_ACTION ITEM_. Each record must be retyped word for word.

====== LISTED RECORDS ======

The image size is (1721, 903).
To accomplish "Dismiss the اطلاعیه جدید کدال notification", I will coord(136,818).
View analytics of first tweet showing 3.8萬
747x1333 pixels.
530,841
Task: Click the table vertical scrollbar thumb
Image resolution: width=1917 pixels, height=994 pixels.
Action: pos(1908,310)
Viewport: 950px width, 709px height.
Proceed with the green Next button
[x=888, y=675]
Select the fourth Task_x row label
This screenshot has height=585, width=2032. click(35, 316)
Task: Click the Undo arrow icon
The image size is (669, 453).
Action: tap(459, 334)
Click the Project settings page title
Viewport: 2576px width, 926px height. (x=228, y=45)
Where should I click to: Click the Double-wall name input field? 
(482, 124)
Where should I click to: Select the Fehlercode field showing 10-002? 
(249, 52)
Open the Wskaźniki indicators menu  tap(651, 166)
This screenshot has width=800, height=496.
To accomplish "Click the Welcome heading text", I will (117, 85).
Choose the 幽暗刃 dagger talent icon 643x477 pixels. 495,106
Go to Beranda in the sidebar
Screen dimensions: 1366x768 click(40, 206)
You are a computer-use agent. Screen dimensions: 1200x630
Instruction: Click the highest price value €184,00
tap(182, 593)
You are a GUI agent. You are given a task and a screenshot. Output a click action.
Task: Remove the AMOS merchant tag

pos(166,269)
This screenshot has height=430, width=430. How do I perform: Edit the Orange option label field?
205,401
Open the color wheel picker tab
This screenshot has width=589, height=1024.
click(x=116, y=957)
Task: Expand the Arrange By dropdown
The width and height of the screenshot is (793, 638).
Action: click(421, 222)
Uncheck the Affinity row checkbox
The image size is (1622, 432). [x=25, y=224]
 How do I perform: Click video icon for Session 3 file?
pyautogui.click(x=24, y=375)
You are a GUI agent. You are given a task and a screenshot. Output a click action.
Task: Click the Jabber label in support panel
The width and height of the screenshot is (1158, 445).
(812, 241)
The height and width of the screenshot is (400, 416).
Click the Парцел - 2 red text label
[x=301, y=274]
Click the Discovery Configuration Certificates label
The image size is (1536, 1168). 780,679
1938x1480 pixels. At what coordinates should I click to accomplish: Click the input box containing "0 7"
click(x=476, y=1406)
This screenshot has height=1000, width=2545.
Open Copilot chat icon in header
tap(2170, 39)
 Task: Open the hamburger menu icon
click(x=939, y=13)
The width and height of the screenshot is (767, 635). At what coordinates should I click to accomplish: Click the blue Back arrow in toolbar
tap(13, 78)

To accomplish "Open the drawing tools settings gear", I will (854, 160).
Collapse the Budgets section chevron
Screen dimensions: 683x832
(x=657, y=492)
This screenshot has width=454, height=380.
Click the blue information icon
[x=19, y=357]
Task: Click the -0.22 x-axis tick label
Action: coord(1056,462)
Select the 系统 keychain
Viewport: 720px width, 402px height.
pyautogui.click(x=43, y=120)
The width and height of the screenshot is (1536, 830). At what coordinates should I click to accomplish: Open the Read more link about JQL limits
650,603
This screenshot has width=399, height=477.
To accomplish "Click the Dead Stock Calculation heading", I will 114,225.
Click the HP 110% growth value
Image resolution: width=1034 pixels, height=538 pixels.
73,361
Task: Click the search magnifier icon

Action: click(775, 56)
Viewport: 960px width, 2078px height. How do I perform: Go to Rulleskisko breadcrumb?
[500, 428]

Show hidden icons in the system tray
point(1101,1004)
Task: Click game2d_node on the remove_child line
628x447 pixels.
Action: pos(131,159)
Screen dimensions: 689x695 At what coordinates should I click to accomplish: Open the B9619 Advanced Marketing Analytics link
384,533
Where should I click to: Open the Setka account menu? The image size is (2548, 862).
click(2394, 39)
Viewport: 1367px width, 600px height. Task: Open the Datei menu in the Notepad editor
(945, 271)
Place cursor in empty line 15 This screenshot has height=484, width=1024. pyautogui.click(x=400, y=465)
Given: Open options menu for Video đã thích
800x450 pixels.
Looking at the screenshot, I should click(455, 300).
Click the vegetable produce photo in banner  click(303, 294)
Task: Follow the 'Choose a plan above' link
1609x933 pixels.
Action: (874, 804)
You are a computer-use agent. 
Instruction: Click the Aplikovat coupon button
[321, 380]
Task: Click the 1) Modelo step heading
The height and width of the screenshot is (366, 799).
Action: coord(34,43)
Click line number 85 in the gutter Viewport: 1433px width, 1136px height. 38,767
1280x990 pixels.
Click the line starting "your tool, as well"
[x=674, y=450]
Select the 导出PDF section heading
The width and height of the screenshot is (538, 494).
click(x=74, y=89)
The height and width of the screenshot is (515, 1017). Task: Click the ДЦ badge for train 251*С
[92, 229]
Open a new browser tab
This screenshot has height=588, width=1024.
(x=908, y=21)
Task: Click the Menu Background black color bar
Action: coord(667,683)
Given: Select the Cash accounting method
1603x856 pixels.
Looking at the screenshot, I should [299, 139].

======

_TASK OUTPUT_.
The image size is (1721, 903).
To accomplish "Dismiss the اطلاعیه جدید کدال notification", I will coord(136,818).
View analytics of first tweet showing 3.8萬
747x1333 pixels.
530,841
Task: Click the table vertical scrollbar thumb
Image resolution: width=1917 pixels, height=994 pixels.
Action: pos(1908,310)
Viewport: 950px width, 709px height.
Proceed with the green Next button
[x=888, y=675]
Select the fourth Task_x row label
This screenshot has height=585, width=2032. click(35, 316)
Task: Click the Undo arrow icon
The image size is (669, 453).
Action: tap(459, 334)
Click the Project settings page title
Viewport: 2576px width, 926px height. (x=228, y=45)
Where should I click to: Click the Double-wall name input field? 
(482, 124)
Where should I click to: Select the Fehlercode field showing 10-002? 
(249, 52)
Open the Wskaźniki indicators menu  tap(651, 166)
This screenshot has width=800, height=496.
To accomplish "Click the Welcome heading text", I will (117, 85).
Choose the 幽暗刃 dagger talent icon 643x477 pixels. 495,106
Go to Beranda in the sidebar
Screen dimensions: 1366x768 click(40, 206)
You are a computer-use agent. Screen dimensions: 1200x630
Instruction: Click the highest price value €184,00
tap(182, 593)
You are a GUI agent. You are given a task and a screenshot. Output a click action.
Task: Remove the AMOS merchant tag

pos(166,269)
This screenshot has height=430, width=430. How do I perform: Edit the Orange option label field?
205,401
Open the color wheel picker tab
This screenshot has width=589, height=1024.
click(x=116, y=957)
Task: Expand the Arrange By dropdown
The width and height of the screenshot is (793, 638).
Action: click(421, 222)
Uncheck the Affinity row checkbox
The image size is (1622, 432). [x=25, y=224]
 How do I perform: Click video icon for Session 3 file?
pyautogui.click(x=24, y=375)
You are a GUI agent. You are given a task and a screenshot. Output a click action.
Task: Click the Jabber label in support panel
The width and height of the screenshot is (1158, 445).
(812, 241)
The height and width of the screenshot is (400, 416).
Click the Парцел - 2 red text label
[x=301, y=274]
Click the Discovery Configuration Certificates label
The image size is (1536, 1168). 780,679
1938x1480 pixels. At what coordinates should I click to accomplish: Click the input box containing "0 7"
click(x=476, y=1406)
This screenshot has height=1000, width=2545.
Open Copilot chat icon in header
tap(2170, 39)
 Task: Open the hamburger menu icon
click(x=939, y=13)
The width and height of the screenshot is (767, 635). At what coordinates should I click to accomplish: Click the blue Back arrow in toolbar
tap(13, 78)

To accomplish "Open the drawing tools settings gear", I will (854, 160).
Collapse the Budgets section chevron
Screen dimensions: 683x832
(x=657, y=492)
This screenshot has width=454, height=380.
Click the blue information icon
[x=19, y=357]
Task: Click the -0.22 x-axis tick label
Action: coord(1056,462)
Select the 系统 keychain
Viewport: 720px width, 402px height.
pyautogui.click(x=43, y=120)
The width and height of the screenshot is (1536, 830). At what coordinates should I click to accomplish: Open the Read more link about JQL limits
650,603
This screenshot has width=399, height=477.
To accomplish "Click the Dead Stock Calculation heading", I will 114,225.
Click the HP 110% growth value
Image resolution: width=1034 pixels, height=538 pixels.
73,361
Task: Click the search magnifier icon

Action: click(775, 56)
Viewport: 960px width, 2078px height. How do I perform: Go to Rulleskisko breadcrumb?
[500, 428]

Show hidden icons in the system tray
point(1101,1004)
Task: Click game2d_node on the remove_child line
628x447 pixels.
Action: pos(131,159)
Screen dimensions: 689x695 At what coordinates should I click to accomplish: Open the B9619 Advanced Marketing Analytics link
384,533
Where should I click to: Open the Setka account menu? The image size is (2548, 862).
click(2394, 39)
Viewport: 1367px width, 600px height. Task: Open the Datei menu in the Notepad editor
(945, 271)
Place cursor in empty line 15 This screenshot has height=484, width=1024. pyautogui.click(x=400, y=465)
Given: Open options menu for Video đã thích
800x450 pixels.
Looking at the screenshot, I should click(455, 300).
Click the vegetable produce photo in banner  click(303, 294)
Task: Follow the 'Choose a plan above' link
1609x933 pixels.
Action: (874, 804)
You are a computer-use agent. 
Instruction: Click the Aplikovat coupon button
[321, 380]
Task: Click the 1) Modelo step heading
The height and width of the screenshot is (366, 799).
Action: coord(34,43)
Click line number 85 in the gutter Viewport: 1433px width, 1136px height. 38,767
1280x990 pixels.
Click the line starting "your tool, as well"
[x=674, y=450]
Select the 导出PDF section heading
The width and height of the screenshot is (538, 494).
click(x=74, y=89)
The height and width of the screenshot is (515, 1017). Task: Click the ДЦ badge for train 251*С
[92, 229]
Open a new browser tab
This screenshot has height=588, width=1024.
(x=908, y=21)
Task: Click the Menu Background black color bar
Action: coord(667,683)
Given: Select the Cash accounting method
1603x856 pixels.
Looking at the screenshot, I should [299, 139].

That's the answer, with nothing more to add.